"The Massachusetts ACLU says that the threat of disciplinary action by BC is a potential infringement on the students’ civil rights. The ACLU may indeed take legal action: just because the school is a private institution does not give it the right to, in effect, do whatever it wants. In the
Boston Globe, Sarah Wunsch, staff lawyer at the *ACLU of Massachusetts, cites the Massachusetts Civil Rights Act of 1979, which does not allow private and public entities to interfere with an individual’s civil rights.
BC and other Catholic universities indeed note that the prohibition against students handing out condoms on campus is “not specifically outlined in a written policy.” But they claim that “student groups are well aware that they are prohibited from distributing birth control on campus” because such an activity runs “counter to Catholic beliefs.”"
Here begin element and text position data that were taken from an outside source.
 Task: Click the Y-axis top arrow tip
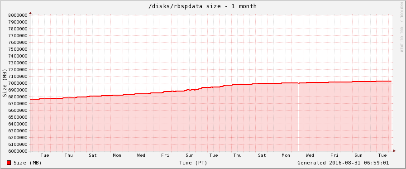[30, 13]
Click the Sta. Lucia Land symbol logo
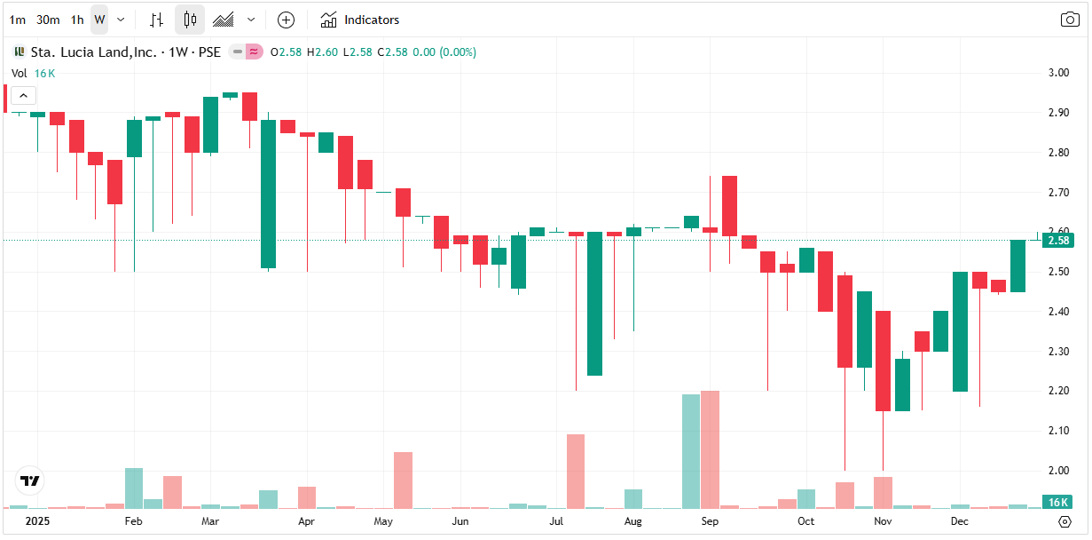The height and width of the screenshot is (540, 1092). click(19, 52)
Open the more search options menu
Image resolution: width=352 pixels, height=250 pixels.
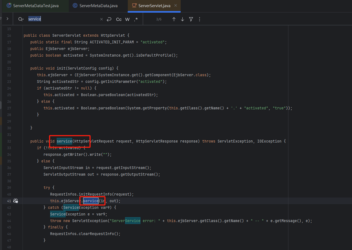pyautogui.click(x=199, y=19)

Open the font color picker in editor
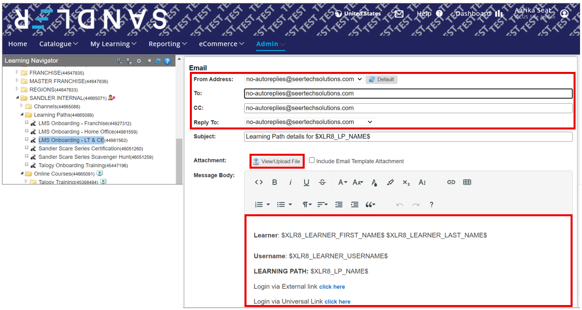(x=374, y=182)
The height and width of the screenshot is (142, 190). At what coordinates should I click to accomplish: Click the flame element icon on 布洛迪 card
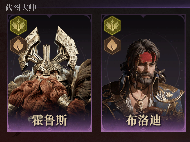tap(112, 45)
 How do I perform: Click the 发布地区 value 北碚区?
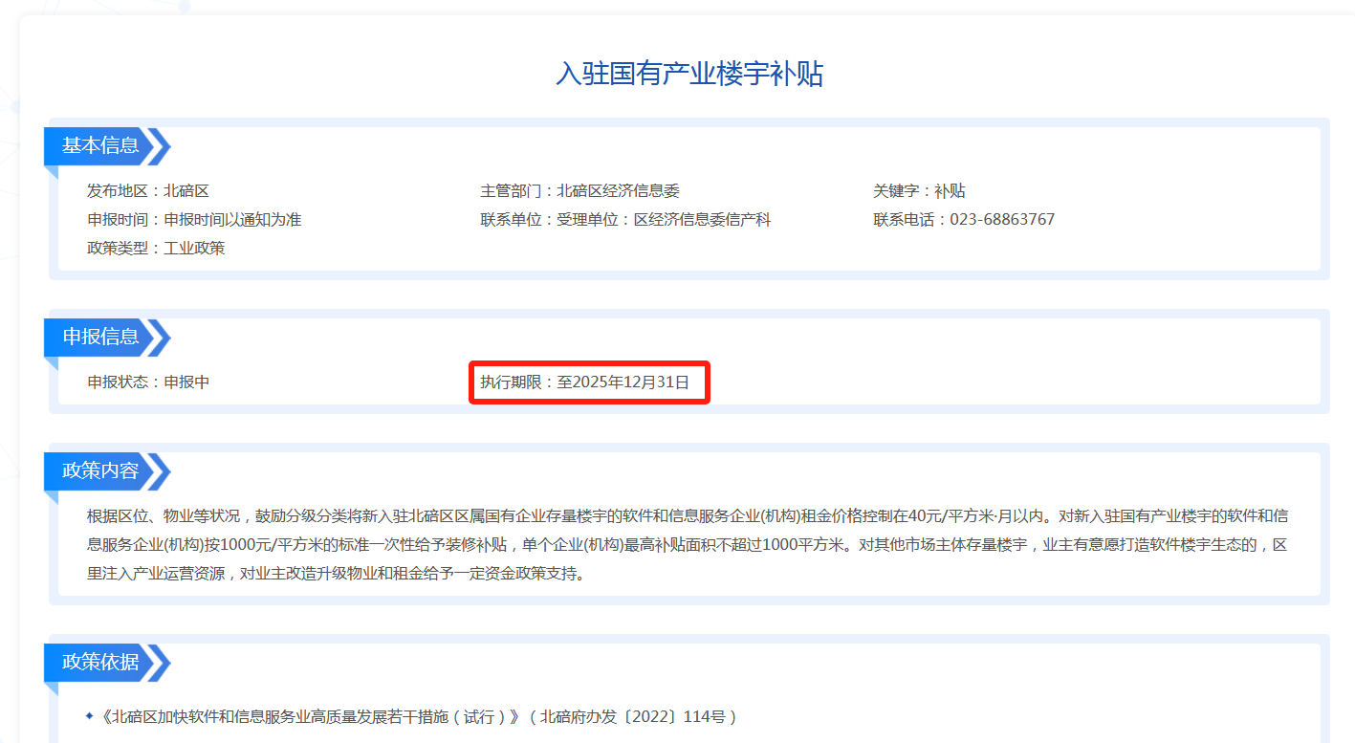point(186,191)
The students are safe. If they are paid tuition and recourse for some action that isn't outlined is taken anywhere, then the school will be subject to much liability concerning the money invested into a school. You can't accept students, than then half way through their degree, add rules or changes rules in the publication you have already provided (by the way, students are projected from changes in their program.. If I start school in 2014, and new projects come out every year, I stay with my 2014 program until 2018, by law). So there is actual no legal agreement to said rule, which is rather arbitrary. Even if this wasn't the case, this probably falls under civil rights, the right to petition and demonstrate, which holds on all public and private college campuses.